CORDAIO O FUNAIOLO

La sua attività consisteva nella produzione di corde, cavi, funi e
gomene (agemine o agumine). In una città di mare come Livorno non potevano mancare i produttori di “sartiame”, ovvero tutte quelle funi, cime, corde ecc. di varie misure e diametri utilizzate per “armare” le navi.

Nel 1583 un filatore di canapa chiese di poter continuare a ritorcere le sue funi nella strada dei forni della biscotteria così come faceva ormai da 4 anni, ma ricevette un netto diniego in quanto questa attività impegnava lunghi spazi liberi per essere eseguita e quindi intralciava
la pubblica via.
Da allora questo mestiere venne eseguito per lo più sulle “andane” ossia sugli scali lungo il Fosso Reale e sopra la muraglia fra i bastioni S. Cosimo e del Casone, estendendo in seguito l’attività anche alla “falsa braca” sotto il bastione del Mulino a vento.

A fine ‘700 le fabbriche di cordame in Livorno erano quattro.
A tutela della produzione locale che serviva anche l’arsenale delle galee granducali, vennero emesse delle gabelle d’ingresso penalizzanti i prodotti esteri.

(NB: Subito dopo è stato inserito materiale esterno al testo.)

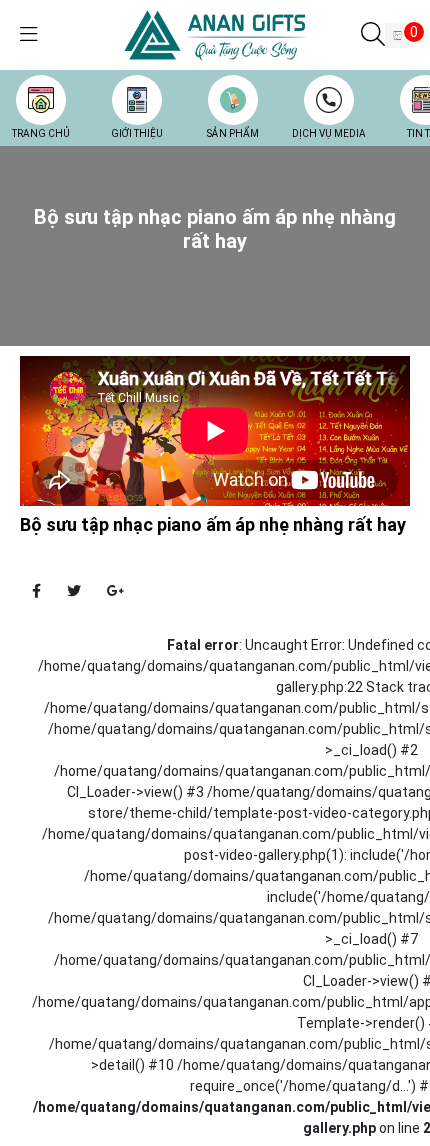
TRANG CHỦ (41, 133)
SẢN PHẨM (233, 133)
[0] (397, 35)
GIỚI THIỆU (137, 133)
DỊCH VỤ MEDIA (329, 133)
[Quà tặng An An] (215, 34)
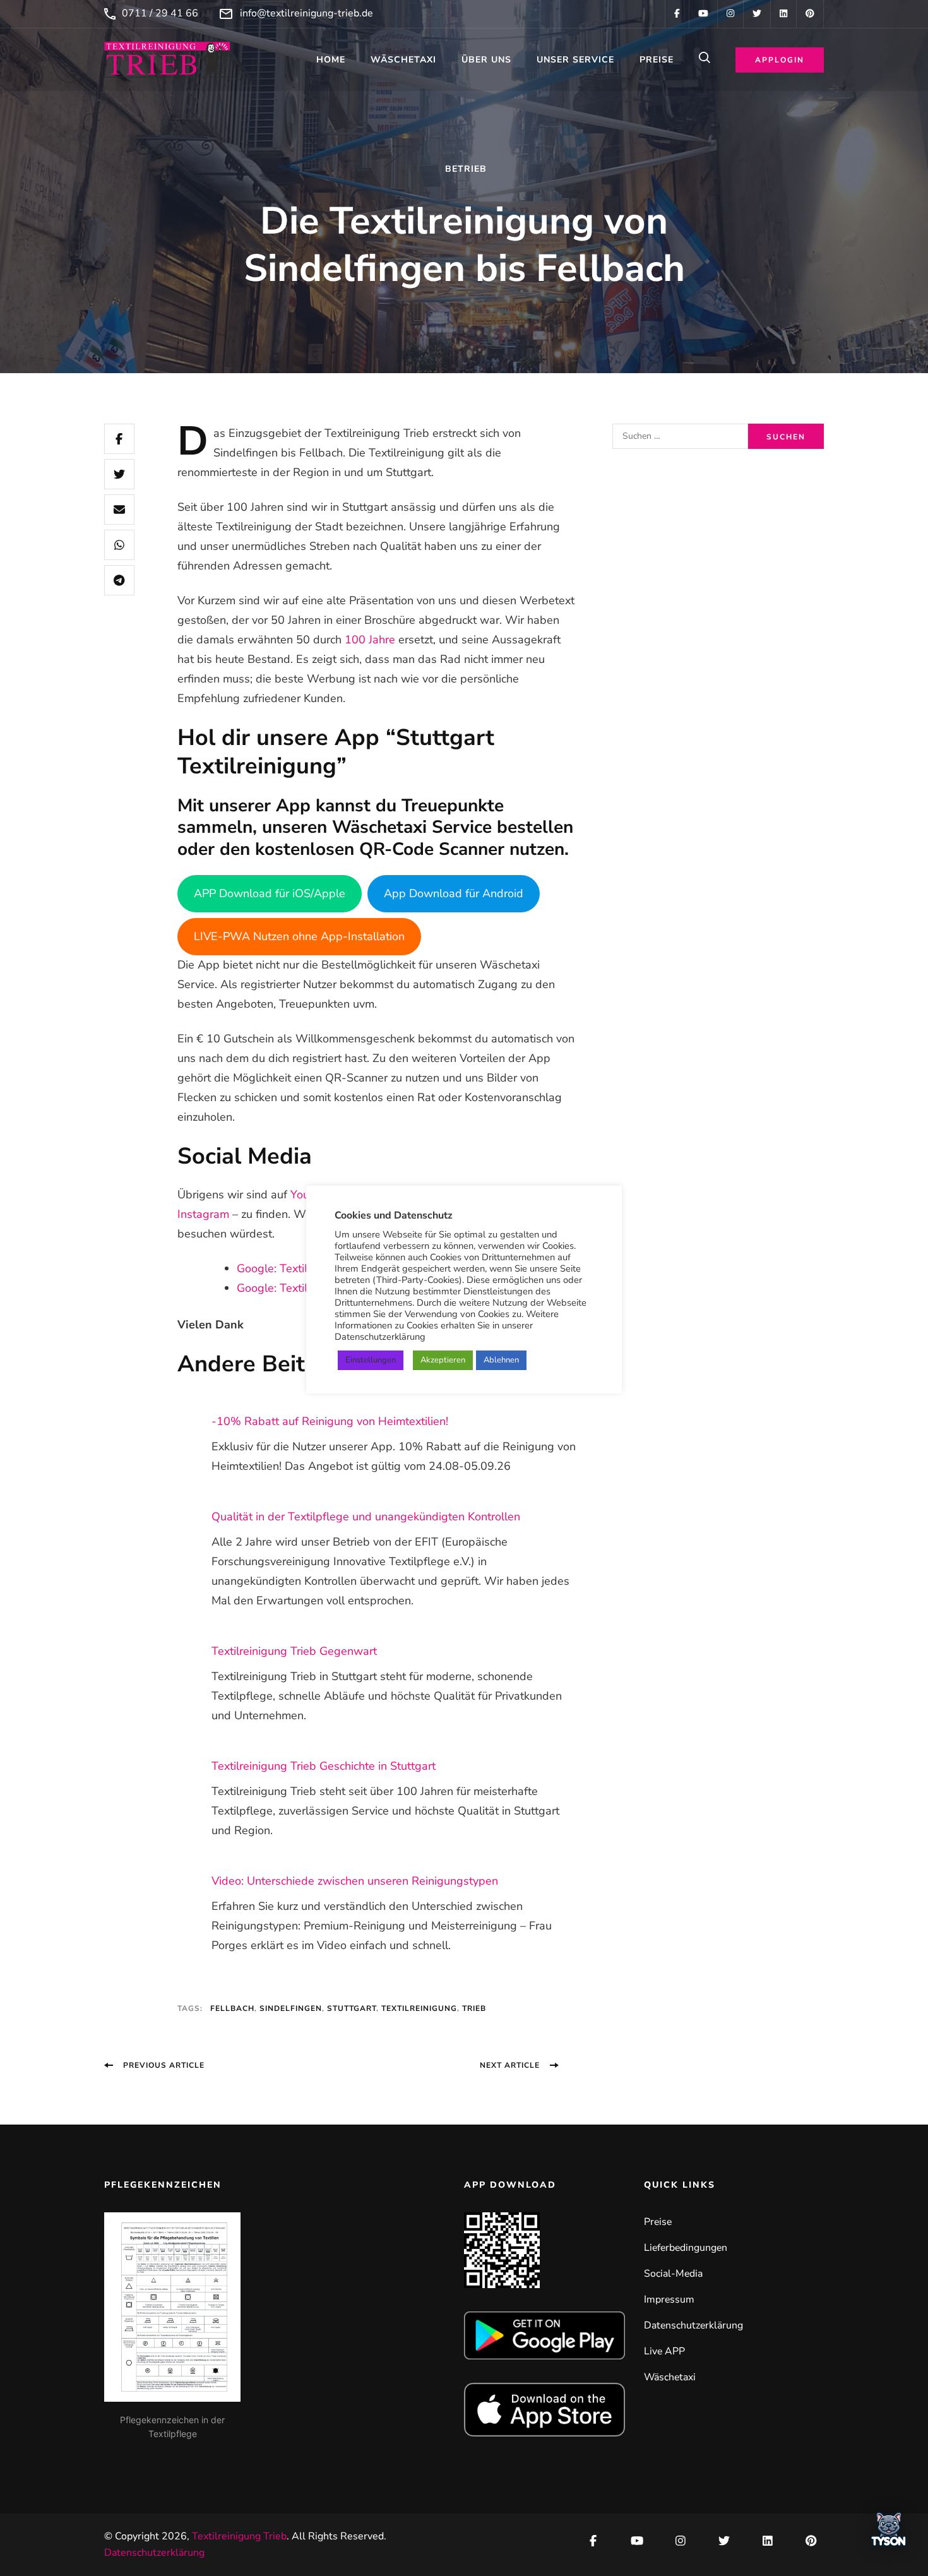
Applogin (779, 60)
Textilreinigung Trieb (239, 2536)
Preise (656, 60)
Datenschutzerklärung (693, 2325)
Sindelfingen (290, 2008)
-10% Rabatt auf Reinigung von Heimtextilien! (329, 1421)
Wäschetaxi (403, 60)
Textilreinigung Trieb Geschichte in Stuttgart (323, 1766)
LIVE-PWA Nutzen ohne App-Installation (299, 936)
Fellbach (232, 2008)
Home (330, 60)
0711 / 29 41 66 (160, 13)
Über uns (486, 60)
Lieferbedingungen (685, 2248)
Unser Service (575, 60)
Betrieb (466, 169)
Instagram (203, 1214)
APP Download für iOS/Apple (269, 893)
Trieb (474, 2008)
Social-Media (673, 2274)
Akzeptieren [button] (442, 1360)
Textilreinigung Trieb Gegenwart (294, 1651)
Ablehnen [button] (501, 1360)
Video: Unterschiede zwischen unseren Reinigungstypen (354, 1880)
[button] (889, 2533)
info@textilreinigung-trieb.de (306, 13)
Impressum (669, 2299)
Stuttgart (351, 2008)
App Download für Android (453, 893)
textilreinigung (419, 2008)
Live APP (664, 2351)
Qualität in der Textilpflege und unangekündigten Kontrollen (365, 1516)
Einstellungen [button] (370, 1360)
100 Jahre (370, 639)
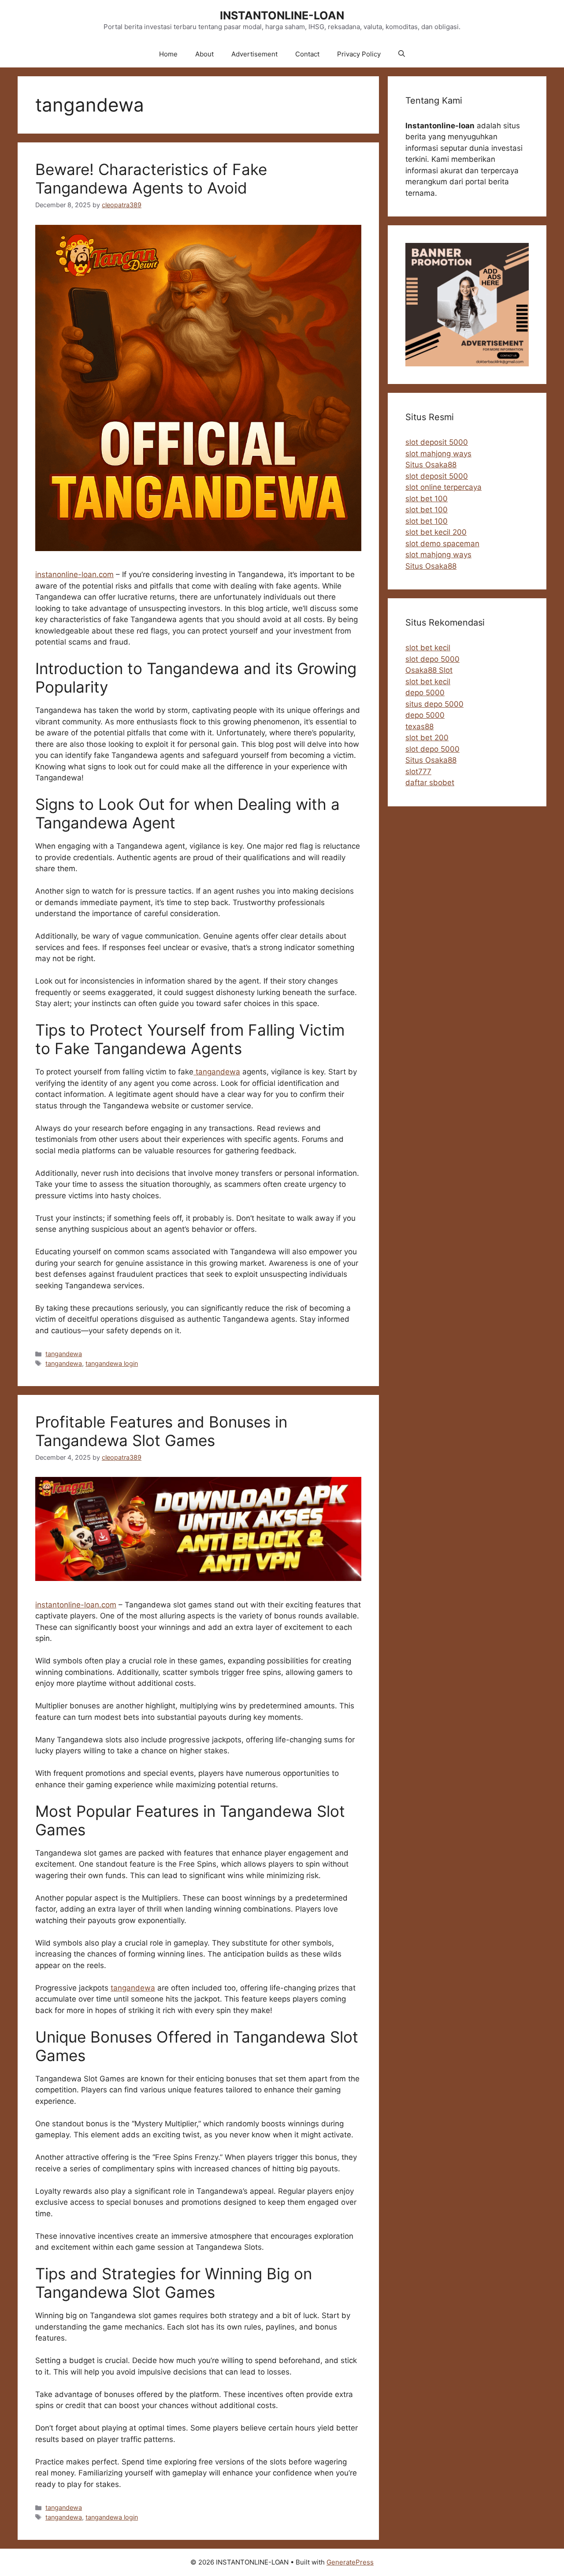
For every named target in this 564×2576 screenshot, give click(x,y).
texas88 (419, 726)
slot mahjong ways (438, 453)
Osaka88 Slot (429, 670)
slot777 (418, 771)
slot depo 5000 (432, 659)
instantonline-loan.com (75, 1604)
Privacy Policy (359, 54)
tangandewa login (111, 1363)
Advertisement (254, 54)
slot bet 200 (427, 737)
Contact (307, 54)
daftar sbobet (429, 782)
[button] (402, 54)
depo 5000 (425, 692)
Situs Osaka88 (430, 464)
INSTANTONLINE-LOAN (282, 15)
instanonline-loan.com (74, 574)
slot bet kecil (427, 647)
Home (168, 54)
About (204, 54)
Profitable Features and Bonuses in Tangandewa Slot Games (161, 1431)
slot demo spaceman (442, 543)
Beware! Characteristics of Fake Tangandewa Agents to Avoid (151, 178)
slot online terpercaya (443, 487)
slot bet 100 (426, 498)
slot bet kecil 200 (436, 532)
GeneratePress (350, 2562)
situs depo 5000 (434, 704)
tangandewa (216, 1071)
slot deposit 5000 (436, 442)
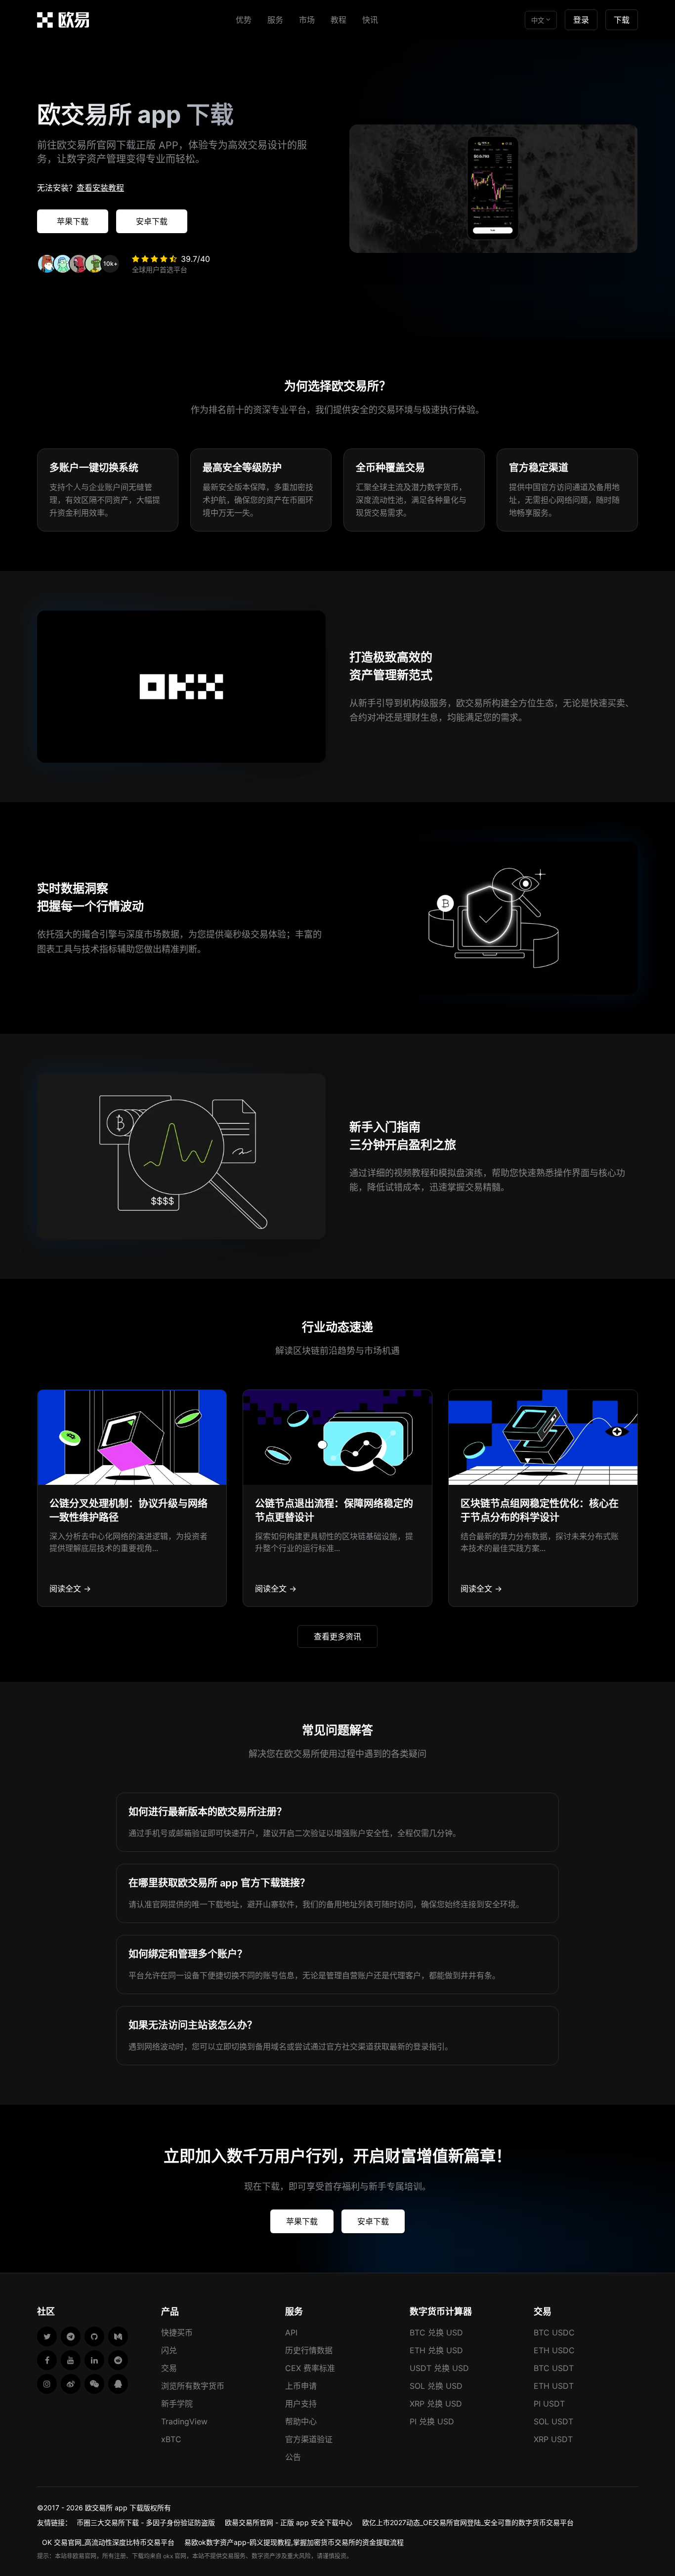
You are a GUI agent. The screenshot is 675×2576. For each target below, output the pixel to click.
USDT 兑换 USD (439, 2368)
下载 (622, 20)
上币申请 (301, 2386)
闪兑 (169, 2350)
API (291, 2332)
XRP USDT (553, 2439)
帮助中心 (301, 2421)
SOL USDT (553, 2421)
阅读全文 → (70, 1589)
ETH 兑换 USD (436, 2350)
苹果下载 (72, 221)
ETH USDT (554, 2386)
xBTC (171, 2439)
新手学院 (177, 2404)
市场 (307, 20)
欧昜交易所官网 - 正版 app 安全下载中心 (288, 2522)
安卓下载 (152, 221)
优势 (244, 20)
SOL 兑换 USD (436, 2386)
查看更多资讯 (337, 1636)
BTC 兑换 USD (436, 2332)
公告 (293, 2457)
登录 (581, 20)
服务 (275, 20)
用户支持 (301, 2404)
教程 (338, 20)
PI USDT (549, 2404)
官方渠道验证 (309, 2439)
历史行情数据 (309, 2350)
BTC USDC (554, 2332)
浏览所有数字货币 (192, 2386)
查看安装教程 (100, 188)
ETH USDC (554, 2350)
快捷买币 (177, 2332)
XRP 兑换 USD (436, 2404)
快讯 (370, 20)
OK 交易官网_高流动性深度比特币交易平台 (108, 2542)
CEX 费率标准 (310, 2368)
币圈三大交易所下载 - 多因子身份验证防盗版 (146, 2522)
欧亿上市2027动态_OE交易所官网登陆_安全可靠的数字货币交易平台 (468, 2522)
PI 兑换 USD (432, 2421)
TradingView (184, 2421)
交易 (169, 2368)
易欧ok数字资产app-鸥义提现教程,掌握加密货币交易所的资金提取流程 (294, 2542)
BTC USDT (554, 2368)
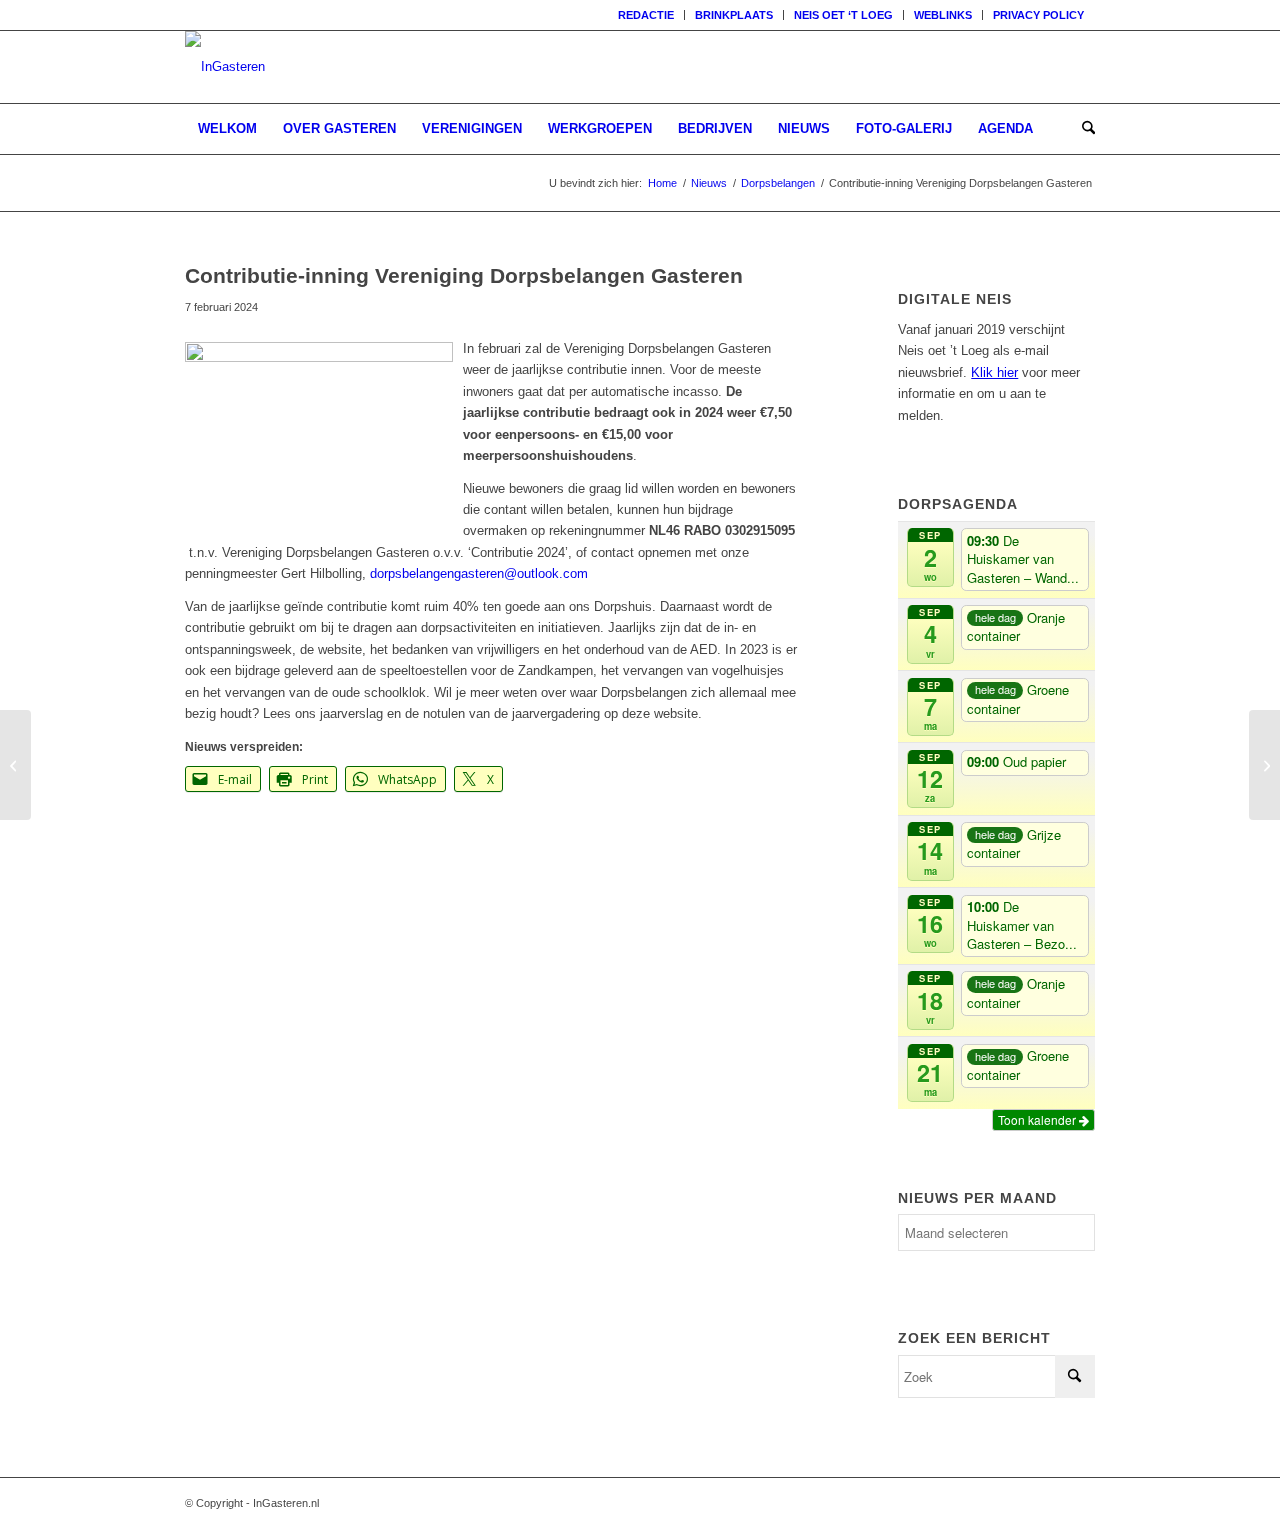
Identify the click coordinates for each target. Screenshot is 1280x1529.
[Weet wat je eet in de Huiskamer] (15, 765)
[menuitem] (646, 15)
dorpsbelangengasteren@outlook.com (479, 573)
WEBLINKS (943, 15)
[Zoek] (1082, 129)
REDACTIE (646, 15)
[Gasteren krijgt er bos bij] (1264, 765)
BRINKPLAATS (734, 15)
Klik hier (994, 372)
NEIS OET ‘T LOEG (843, 15)
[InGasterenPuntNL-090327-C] (225, 67)
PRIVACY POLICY (1038, 15)
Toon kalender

Le funi prodotte a Livorno erano di canapa o lino, di crino o di solo pelo, di crino e pelo insieme e potevano essere nude o ricoperte di catrame che le preservava dall’acqua di mare.

L’abbigliamento del funaiolo era quello del popolano con grembiule e cappello o berretto, un canapo a tracolla, con estremità sciolta, “bietta in legno” e canapa sfilacciata.